Reporter 417, 23 March 1998

Dialects conference gets people talking

The centre page feature in the Reporter issue 416 publicising this weeks international dialect conference at the University, celebrating the pioneering work of Leeds dialectologist Harold Orton, has generated enormous media attention.

The national dailies ran stories focusing on current linguistics research. Both The Guardian and The Times reported that the influence of radio and television on dialect is strong; soap operas are claimed to be responsible for maintaining and popularising regional accents.

Professor Katie Wales and Dr Clive Upton, of the English Department, have been interviewed live on both national and regional radio. They discussed Harold Orton's original research and current research at the department on BBC Radio Wales, Radio Nottingham and Greater London Radio. Further coverage of the event will be provided on the morning of the conference when the original recordings of regional dialects are played on the BBC World Service and Radio 4's 'Today' programme.
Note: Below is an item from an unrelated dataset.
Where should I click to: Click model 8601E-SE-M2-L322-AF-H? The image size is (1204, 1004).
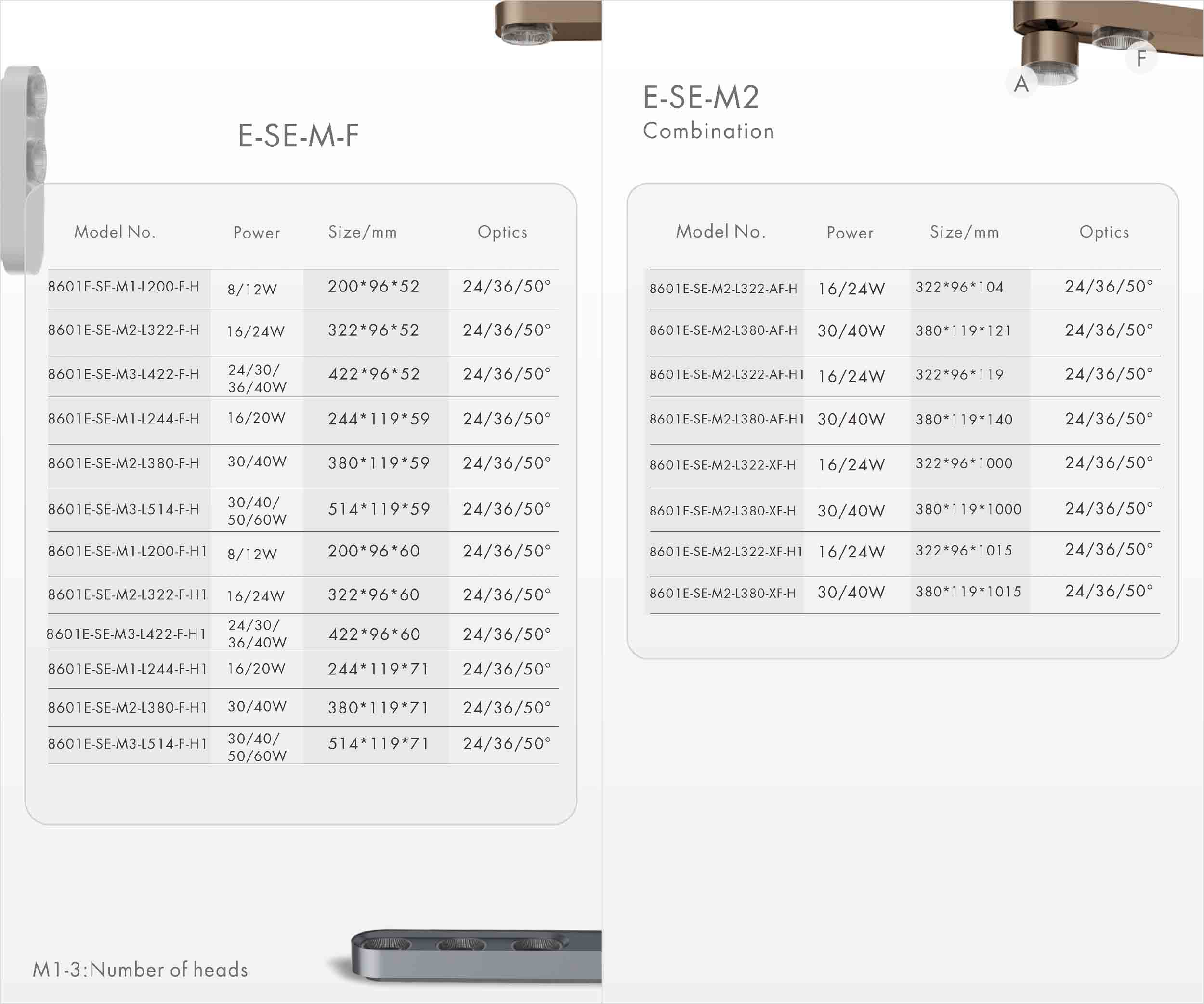coord(723,289)
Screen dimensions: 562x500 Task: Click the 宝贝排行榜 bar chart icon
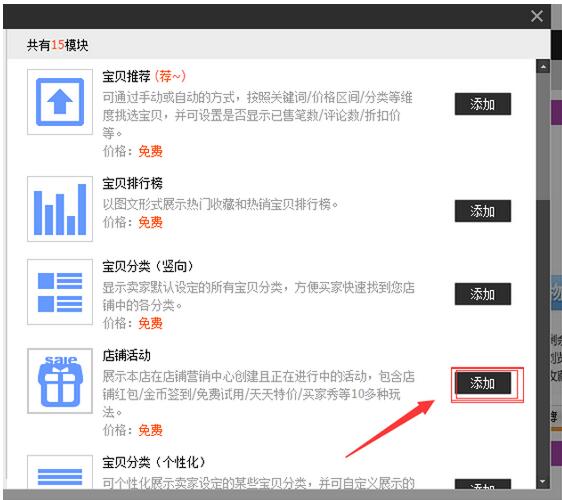(x=60, y=209)
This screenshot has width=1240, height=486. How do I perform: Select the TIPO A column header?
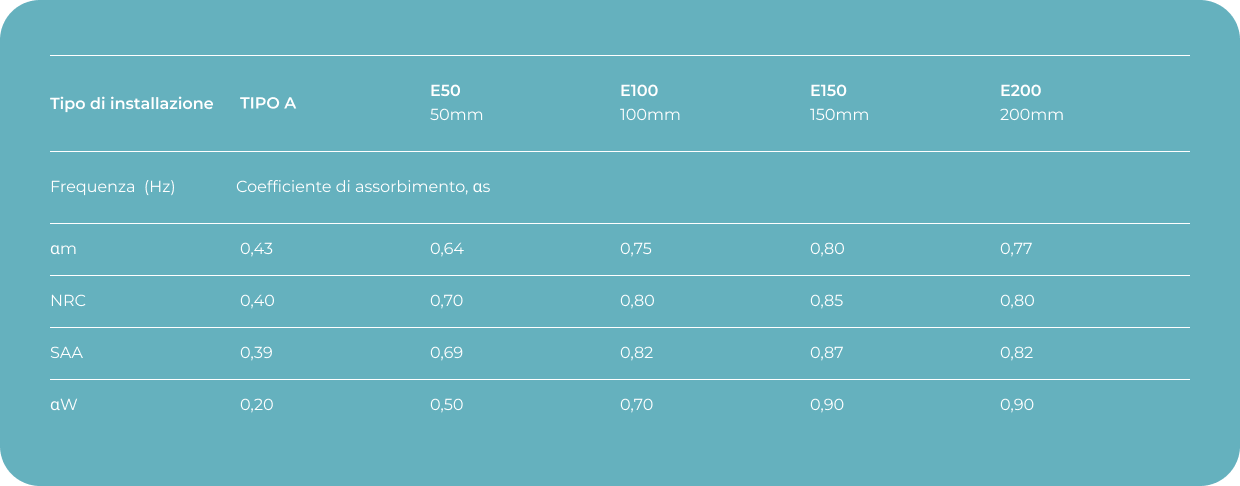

National student protests against plans to introduce tuition fees have been in the news: BBC 2 'Working Lunch' reported live from the protests at Leeds, and further stories appeared in the Yorkshire Post and Yorkshire Evening Post. The Independent commented on the considerate nature of the Leeds protesters who occupied the entire Roger Stevens Lecture Theatre for over 24 hours then proceeded to do a thorough clean-up job before leaving.

Research on dieting daughters, highlighted in the last issue of the Reporter, appeared in The Guardian, Express, Daily Mail, and Yorkshire Post. Dr Andrew Hill, a Leeds psychiatrist, co-authored the report which highlighted the impact of mothers on their daughters attitudes towards dieting. He was also interviewed by several radio stations.